Dalam pertemuan tersebut, Bupati Jember bersama jajaran OPD terkait (Dinas Pertanian, DKP, Dinsos, TP3D, dan akademisi) membahas evaluasi penyerapan gabah/beras tahun 2025 serta strategi pencapaian target tahun 2026.
Kepala Bulog (Kabulog) Jember, Muhammad Ade Saputra, memaparkan bahwa sesuai instruksi Menteri Pertanian dan Kepala Bapanas. Bulog ditargetkan menyerap 4 juta ton beras dan 1 juta ton jagung secara nasional pada tahun 2026.
“Bulog ini ditargetkan menyerap 4 juta ton beras dan 1 juta ton jagung secara nasional pada tahun 2026 ini,” katanya, Selasa (10/2/2026).
Ade berharap, dalam mengejar capaian target tahun 2026 ini agar bisa terwujud dan segala sesuatu untuk mendukung program swasembada pangan ini tidak terlepas dari dukungan.
Kolaborasi dan sinergi dari semua pihak dibutuhkan, baik Pemkab, TNI/POLRI, Petugas Penyuluh Lapangan (PPL), serta stake holder lainnya yang memiliki peran serta visi maupun misi yang sama.
“Harapan kami, capaian target 2026 dapat terwujud melalui sinergi kuat antara Pemkab, TNI/Polri, PPL, dan seluruh stakeholder.
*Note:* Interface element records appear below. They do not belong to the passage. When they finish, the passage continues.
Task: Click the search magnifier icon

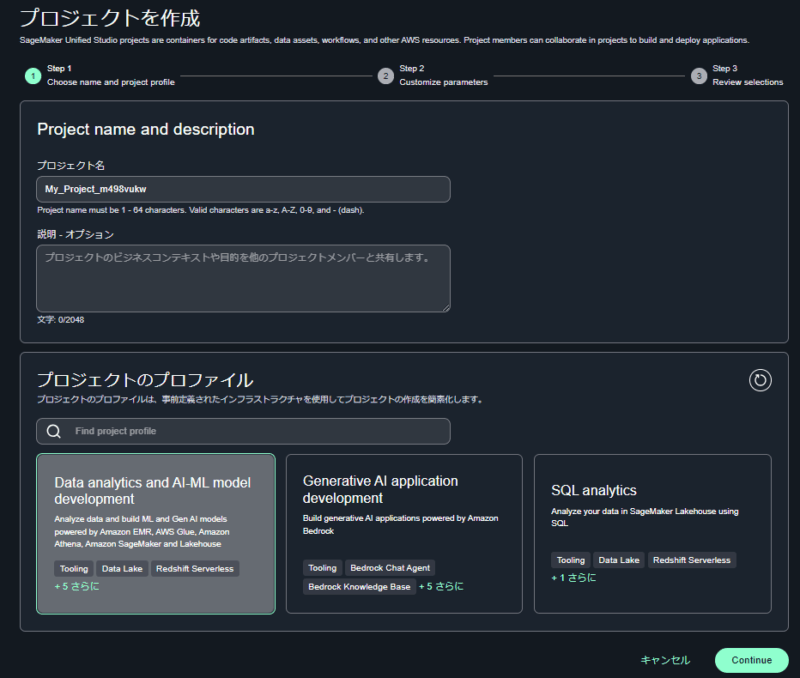Action: coord(52,431)
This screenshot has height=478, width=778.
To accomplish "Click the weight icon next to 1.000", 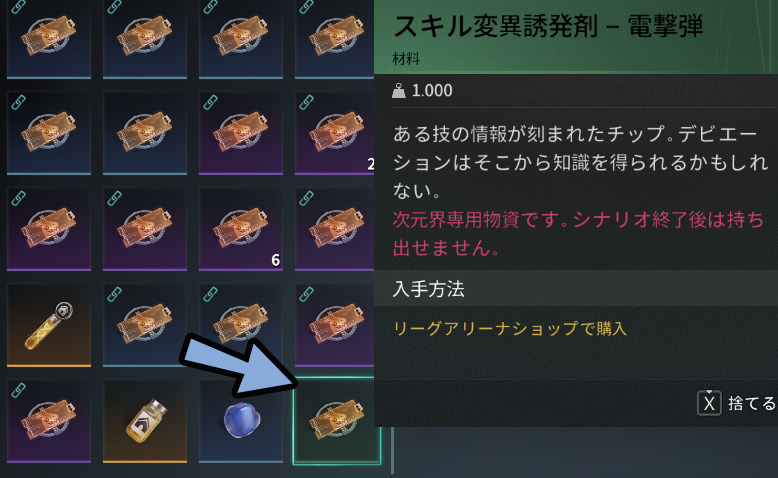I will pyautogui.click(x=399, y=91).
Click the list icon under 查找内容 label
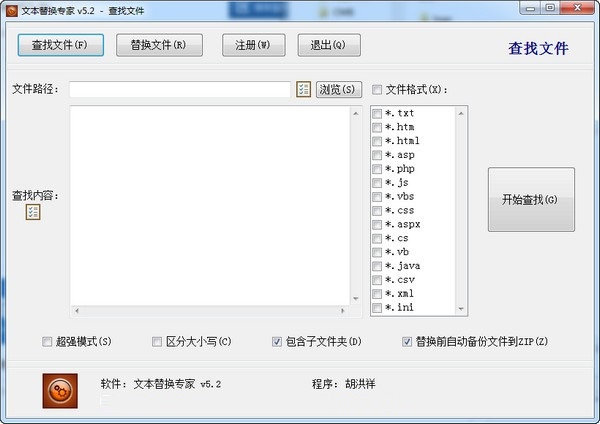Viewport: 600px width, 424px height. click(x=33, y=212)
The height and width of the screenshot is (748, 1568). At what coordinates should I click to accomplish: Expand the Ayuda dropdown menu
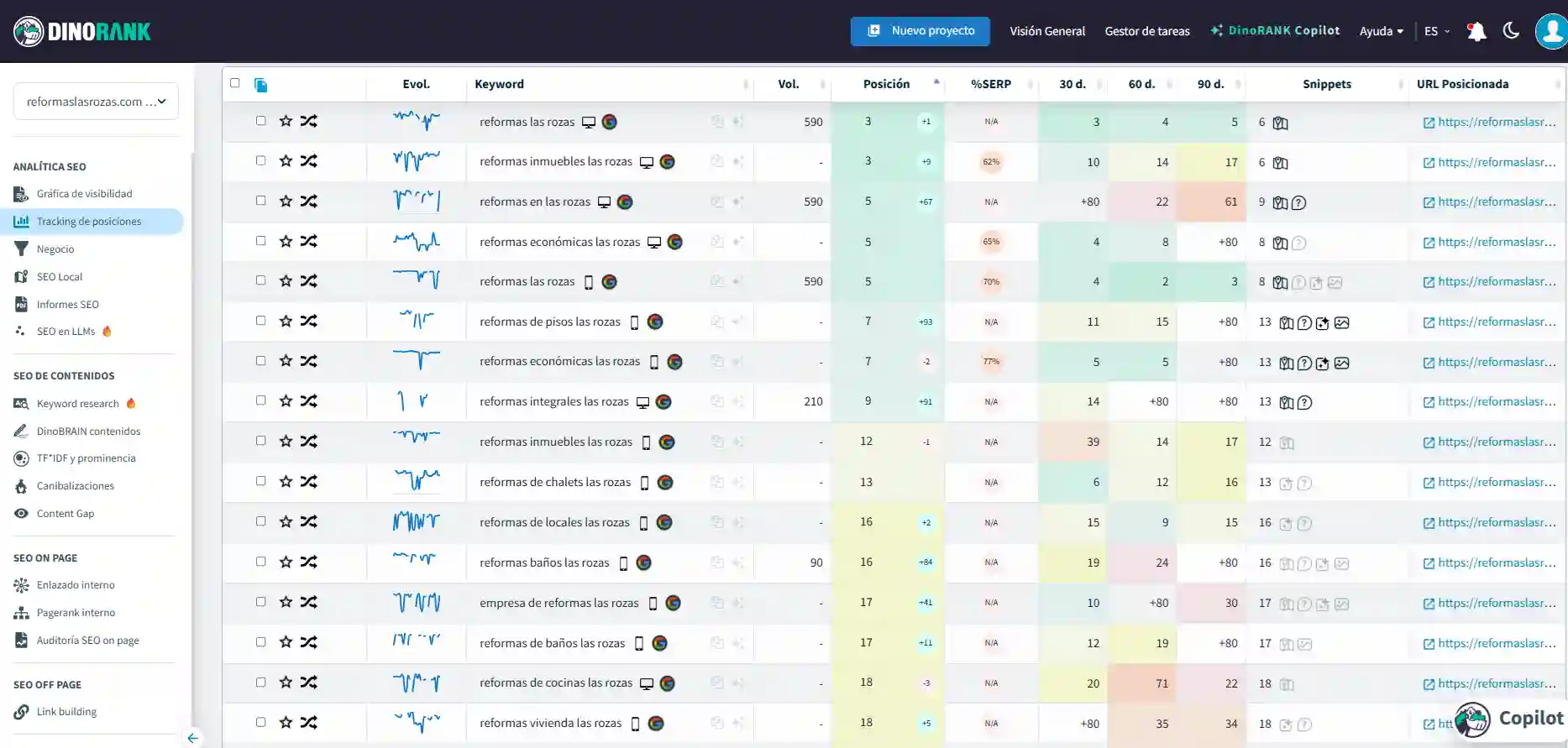[1381, 31]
Swasembada pangan adalah kerja besar yang butuh kolaborasi semua pihak,” ujarnya.
Menanggapi hal tersebut, Bupati Jember, Muhammad Fawait, berencana segera menerbitkan Surat Edaran (SE) yang ditujukan kepada seluruh mitra penggilingan swasta dan Komunitas Desa Mandiri Pangan (KDMP).
“Kami akan mendorong kolaborasi dalam penyediaan fasilitas dryer (pengering) untuk membantu petani, terutama saat memasuki musim panen raya agar kualitas hasil panen tetap terjaga,” ungkapnya.
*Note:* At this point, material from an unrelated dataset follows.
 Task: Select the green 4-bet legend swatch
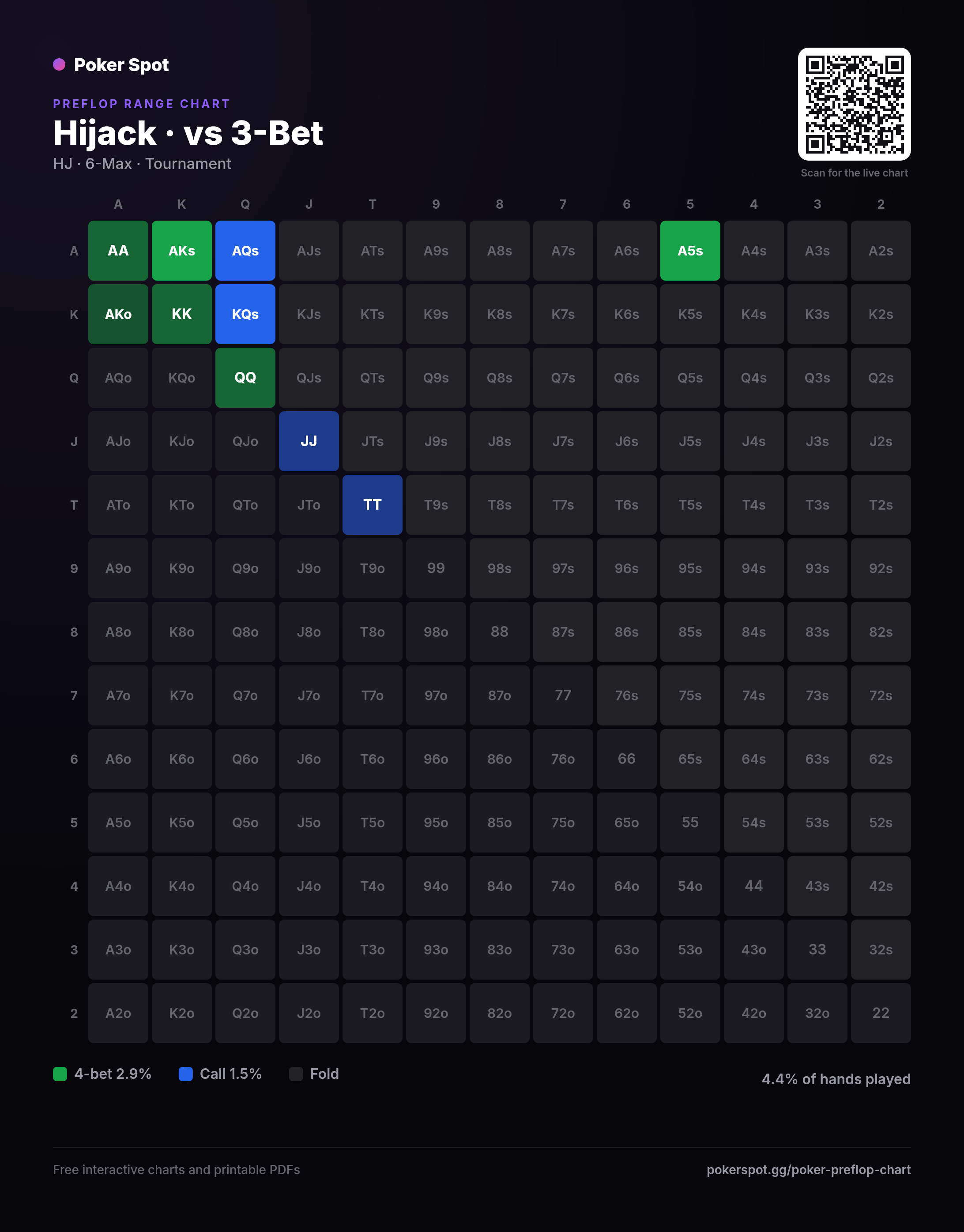tap(60, 1074)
Dalam kesempatan yang sama, Bupati Fawait juga memberikan apresiasi tinggi atas prestasi Bulog Kancab Jember yang berhasil menjadi Kantor Cabang Terbaik 1 di Provinsi Jawa Timur.
“Kami bangga Bulog Jember yang berhasil menjadi Kantor Cabang Terbaik 1 di Provinsi Jawa Timur. Langkah strategis Bulog yang mengedepankan kepentingan petani lokal, ini kami nilai sangat sejalan dengan visi pemerintah daerah,” tandasnya.
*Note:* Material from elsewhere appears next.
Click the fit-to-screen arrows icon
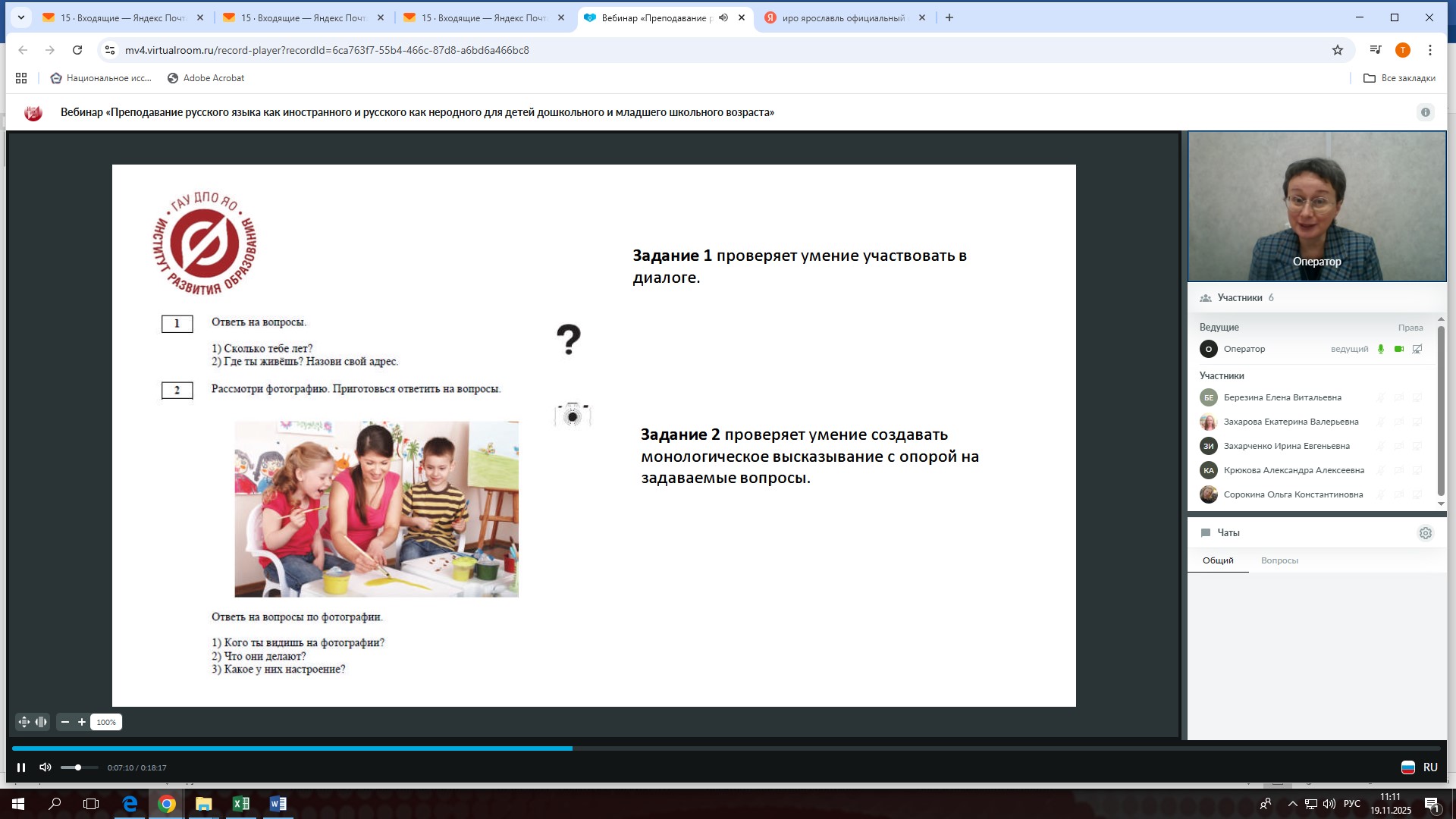 [24, 722]
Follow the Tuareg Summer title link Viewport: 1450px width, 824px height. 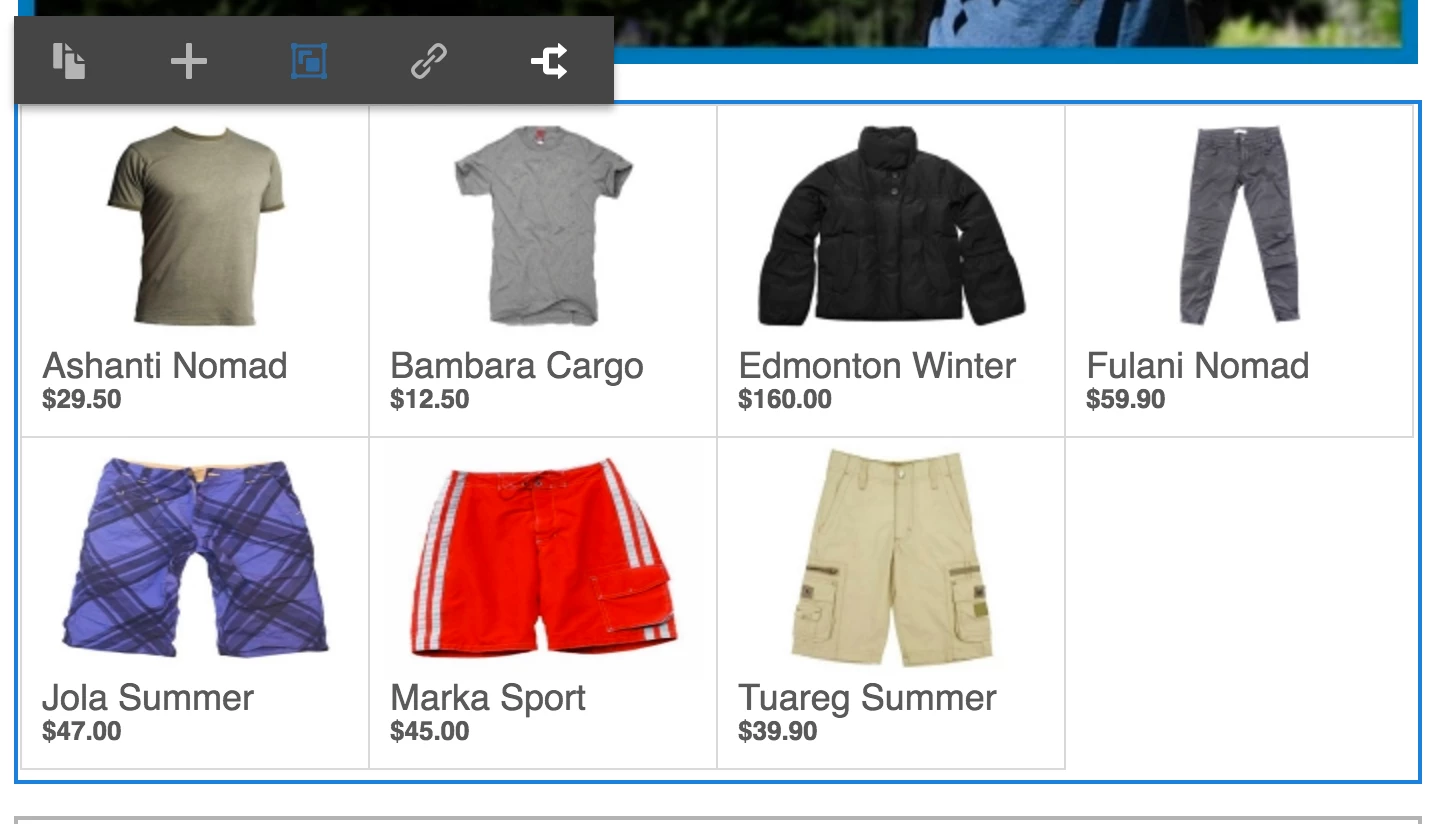[867, 698]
Sebagai informasi, berdasarkan evaluasi tahun 2025, Bulog Jember menetapkan sejumlah poin krusial untuk perbaikan penyerapan gabah di tingkat petani tahun ini:
- Kematangan Optimal: Padi harus dipanen pada usia yang tepat untuk menjaga rendemen beras.
- Akurasi Timbangan: Gapoktan/Poktan wajib menggunakan timbangan terkalibrasi.
- Harga Kesepakatan: Harga pembelian gabah disepakati sebesar Rp6.500/kg.
- Waktu Panen: Petani diimbau memanen di atas pukul 09.00 WIB guna meminimalisir kadar air akibat embun/kondensasi.
Sementara untuk komoditas jagung pipilan kering, Bulog menetapkan standar harga sebagai berikut:
- Rp5.500/kg: Di tingkat petani (Kadar Air 18-20%, Alfatoxin maks 50 ppb).
-
- Rp6.400/kg: Sampai di gudang Bulog (Kadar Air 14%, Alfatoxin maks 50 ppb).